『サンドポイズ』

第6話 約束と僕

 夏休みまで残り二週間になればクラスの雰囲気も緩んでくる。誰も嬉しくないし楽しくないし喜びもしない、苦痛と退屈だらけの定期テストを乗り越えた後だから余計楽しみに感じるのだろう。テストの結果も順番に返ってきて、クラスメイト達は様々な感情を膨らませていた。

 時間割の都合で未返却のものもあったけれど、目下の関心は一人の少女に集まっている。その子は僕の隣の席で友達に囲まれながら幸せそうな顔をしていた。

「おめでとう、丹瀬さん」

「いやぁ、たまたまですよぉ」

「嘘でしょ。ふみちゃん頭いいもんなー」

「そんなことないですよ、うひひ」

 友人達の褒め言葉を全身に浴びた丹瀬の奴、めちゃ嬉しそうな顔だな。

 彼女は、テストの合計点が学年でトップだったそうだ。特に掲示板へ成績が貼り出されたりはしないけど、担任の松崎が教えてくれたのでクラスの全員が知っている。そして彼らを介して学年全体に丹瀬という少女が首席だと知られていくのだろう。

 テストの点数に意味はない。学校の成績も社会に出た後は過去の記録のひとつとして引き出しの奥に仕舞われるのみだ。けれど、やがて無意味になることに一喜一憂できるのも幸せなことだった。
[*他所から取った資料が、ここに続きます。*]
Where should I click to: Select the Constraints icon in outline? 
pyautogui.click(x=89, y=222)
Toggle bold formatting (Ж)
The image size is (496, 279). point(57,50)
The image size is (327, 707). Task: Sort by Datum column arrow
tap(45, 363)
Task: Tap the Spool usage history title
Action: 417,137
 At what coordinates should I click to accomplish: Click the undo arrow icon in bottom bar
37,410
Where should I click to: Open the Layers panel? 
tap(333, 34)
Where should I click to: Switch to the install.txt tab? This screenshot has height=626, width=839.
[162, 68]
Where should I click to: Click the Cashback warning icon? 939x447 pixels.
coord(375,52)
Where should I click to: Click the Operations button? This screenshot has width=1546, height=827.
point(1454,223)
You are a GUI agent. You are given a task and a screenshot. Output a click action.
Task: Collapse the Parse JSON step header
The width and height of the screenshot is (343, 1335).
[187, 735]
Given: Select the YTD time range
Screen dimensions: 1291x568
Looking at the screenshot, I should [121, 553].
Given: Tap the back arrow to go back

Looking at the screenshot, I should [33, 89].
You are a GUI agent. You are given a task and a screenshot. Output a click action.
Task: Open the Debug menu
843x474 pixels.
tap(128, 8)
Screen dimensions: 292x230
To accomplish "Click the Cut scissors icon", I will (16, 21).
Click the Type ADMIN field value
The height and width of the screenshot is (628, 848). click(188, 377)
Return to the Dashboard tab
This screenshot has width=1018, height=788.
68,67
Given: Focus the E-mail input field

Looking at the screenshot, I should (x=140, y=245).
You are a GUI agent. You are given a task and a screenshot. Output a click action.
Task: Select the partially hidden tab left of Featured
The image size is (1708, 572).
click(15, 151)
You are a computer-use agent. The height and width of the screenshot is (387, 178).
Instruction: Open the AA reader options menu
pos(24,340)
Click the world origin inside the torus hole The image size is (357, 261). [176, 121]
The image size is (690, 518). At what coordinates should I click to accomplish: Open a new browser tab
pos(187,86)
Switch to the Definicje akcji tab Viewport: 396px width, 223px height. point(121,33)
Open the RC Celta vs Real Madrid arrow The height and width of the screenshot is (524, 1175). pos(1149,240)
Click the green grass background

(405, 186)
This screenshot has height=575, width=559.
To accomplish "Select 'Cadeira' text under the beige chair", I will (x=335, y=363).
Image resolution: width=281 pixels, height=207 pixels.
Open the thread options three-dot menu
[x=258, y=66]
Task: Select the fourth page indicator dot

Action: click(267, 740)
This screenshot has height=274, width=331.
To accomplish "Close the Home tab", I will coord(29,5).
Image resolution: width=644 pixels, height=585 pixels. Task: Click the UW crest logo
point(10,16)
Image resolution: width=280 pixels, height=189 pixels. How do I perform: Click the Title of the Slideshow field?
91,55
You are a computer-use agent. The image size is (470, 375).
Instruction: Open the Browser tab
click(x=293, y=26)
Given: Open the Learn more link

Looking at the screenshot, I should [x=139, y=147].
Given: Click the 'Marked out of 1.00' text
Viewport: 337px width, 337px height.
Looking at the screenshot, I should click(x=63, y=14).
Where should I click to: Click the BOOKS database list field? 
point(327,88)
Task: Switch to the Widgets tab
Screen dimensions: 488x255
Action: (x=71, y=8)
 何でもないことで友達と笑い合える。それは楽しくて、羨ましいことだ。

 賑やかな空気が苦手な僕は自然と押し出されるようにして丹瀬の傍を離れる。小説を盾にしても自分の世界に閉じこもれなかった弱虫だけど、許してくれ。まだ昼休みのたいくつな時間は残っているのだから。

 退屈をすり潰す為に脚を向けた先は図書室だった。

 新作ラノベについて歓談しているオタクグループと、そこから離れた位置に座る静かな読書組がいた。どちらにも向かわずに本棚の森へと足を踏みこむと、神野がハードカバーの小説を前に品定めをしていた。

 せっかく友達に会えたのだから、と精いっぱいに気さくな挨拶をしてみる。

「よっ。かーみの。何してるの」

「仁乃も来たのね」

「ん。教室が賑やかだったから」

 耐えられなくて逃げてきました、と言外に愚痴を零してしまった。神野は笑うでもなく、そう、と小さく頷くだけだった。話したいこともなくて静かな時間が過ぎて行く。確かフランス語で、天使の通り道になった、とか表現するのだっけ。

 僕に背を向けた彼女の後ろに並んでみる。春先に気づいていたけれど、僕よりも彼女のほうが高身長だった。ほんの数センチのことだけど、なんか負けたみたいな気分になる。くそぅ、丹瀬と背比べをしたときは常勝無敗だったのになぁ。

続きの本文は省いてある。